Q&As from our live online event: COVID-19 – this time it’s different?
Equilibrium’s Founder, Colin Lawson, recently presented a live online event discussing how markets are reacting to COVID-19 and how it is shaping our investment process. Whilst you can sign up to watch the full recording here, we have put together a summary of the questions asked by the viewers on the day below.
If governments can continue to throw money at the system, why did they bother with austerity and how long can this continue for?
Coming out of the financial crisis, different governments took different approaches. The US, for example, went more down the route of spending than austerity. On reflection now, many people may say that the UK’s approach of austerity was a mistake.
Having previously said there wasn’t a magic money tree to provide government workers with wage increases in real terms, they certainly seem to have found one now – maybe even a forest. It will be a very interesting debate when people come to unpick the monetary and fiscal policy of the last decade.
Looking forward, with central banks acting the way they are, they are controlling the interest rates therefore there is scope for governments to borrow significantly. So it’s more about how that money is spent.
Is it a short-term overdraft to get me to the other side of hardship or will it be directed towards long-term infrastructure projects or the green economy? If you can borrow for 10 years at very low interest rates and invest it into something that will boost the economy over the longer term then, in our view, that would be the sensible thing to do.
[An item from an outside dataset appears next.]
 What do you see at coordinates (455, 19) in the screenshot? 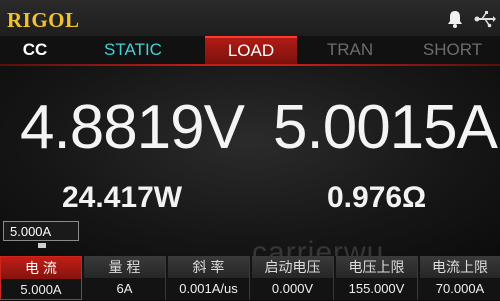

It’s almost the difference between a payday loan at one end of the spectrum and a 25-year mortgage at the other. We’ll just have to wait and see on that one.
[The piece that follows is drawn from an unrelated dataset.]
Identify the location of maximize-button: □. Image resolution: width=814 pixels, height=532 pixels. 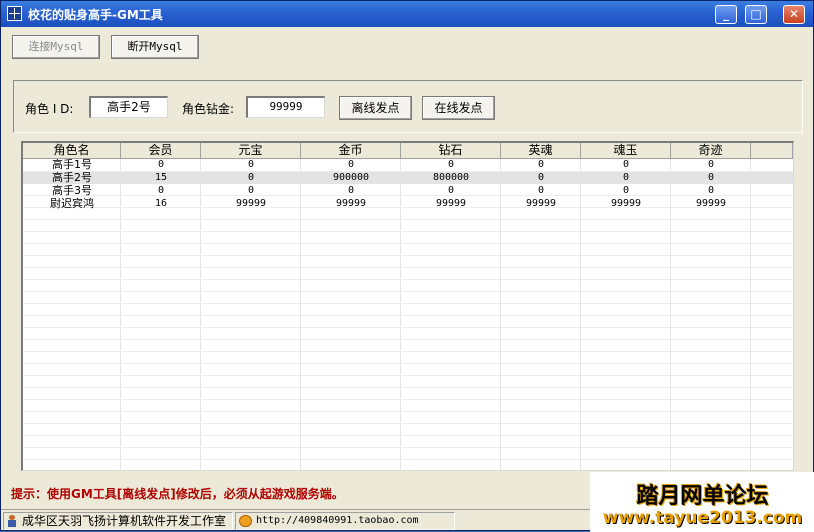
(756, 14).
Are we likely to be faced with a period of significant inflation in the years to come?
In theory, the actions taken by central banks over the past decade, injecting money into the system, should be inflationary.
We didn’t see this after the financial crisis because the extra cash didn’t really find its way into the real economy. Instead, it was largely used to bolster bank balance sheets and eventually ended up in the equity markets.
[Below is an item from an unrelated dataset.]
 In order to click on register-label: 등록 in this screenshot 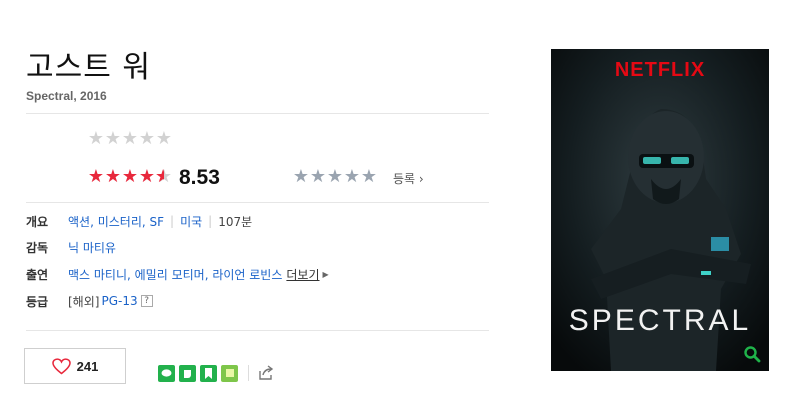, I will do `click(404, 179)`.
The current response seems to be more likely to find its way into the real economy as there is a renewed focus on increasing government spending. So there is potential for inflationary pressures.
However, we believe that the focus of central banks and governments is primarily on preventing deflation first and foremost. What’s more, there are long term deflationary pressures that continue to have an impact. The advancement of technology, aging populations and a weakened labour force are but a few of the shifting demographics that could keep a lid on inflation long term.
Why don’t you consider gold as a portfolio stabiliser?
Gold is a difficult asset as it is almost impossible to value it.
If we consider a commercial property that is providing a 4% yield, then we can value it. We can value the current and future value of that property and the rental yield it will provide.
Gold doesn’t have a yield. It doesn’t provide an income. In fact, you have to pay someone to find it, pay someone to dig it up and pay someone to ship it across the world before paying someone else to dig a hole and bury it again!
During stock market volatility, some people are comforted by owning gold which means that when the economic outlook is bleak, demand increases and the price increases. As it has no earnings, its value is based on the theory that there will be someone who thinks the future will be even more bleak and pay more for it (sometimes referred to as the greater fool). Trying to build an investment strategy and plan for the long term around gold is therefore quite speculative.
Given the low interest rates on offer, should I be borrowing from my bank to invest?
“Oooh… now there is a compliance trap if ever I heard one” – Colin Lawson, Founder.
Generally, we would never encourage people to borrow to invest. Whilst we may believe that, taking a long-term view, now is a good time to invest compared to cash, gearing or leveraging a portfolio leads to additional risks that the vast majority of investors would not be comfortable with.
Risk warning: The content contained in this blog represents the opinions of Equilibrium Investment Management LLP (EIM) and Equilibrium Financial Planning LLP (EFP). The commentary in no way constitutes a solicitation of investment advice. It should not be relied upon in making investment decisions and is intended solely for the entertainment of the viewer. Past performance is never a guide to future performance. Investments may (will) fall as well as rise and you may not get back your original investment.